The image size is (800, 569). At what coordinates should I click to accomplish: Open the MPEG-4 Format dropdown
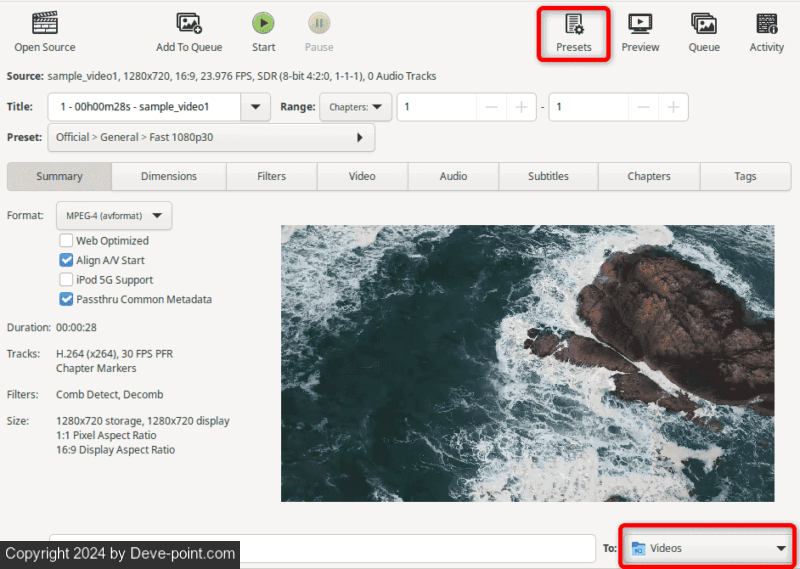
...
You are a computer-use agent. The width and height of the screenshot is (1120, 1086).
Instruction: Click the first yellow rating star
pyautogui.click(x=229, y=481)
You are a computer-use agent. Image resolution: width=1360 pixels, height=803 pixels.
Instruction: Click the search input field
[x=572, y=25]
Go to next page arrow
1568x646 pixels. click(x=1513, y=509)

• _Required work_
Where does the word "agent" appear in the listing? List each line that holds it.

• _Worked solution_
You are a computer-use agent. The width and height of the screenshot is (1120, 1086).
You are a computer-use agent. Image resolution: width=1360 pixels, height=803 pixels.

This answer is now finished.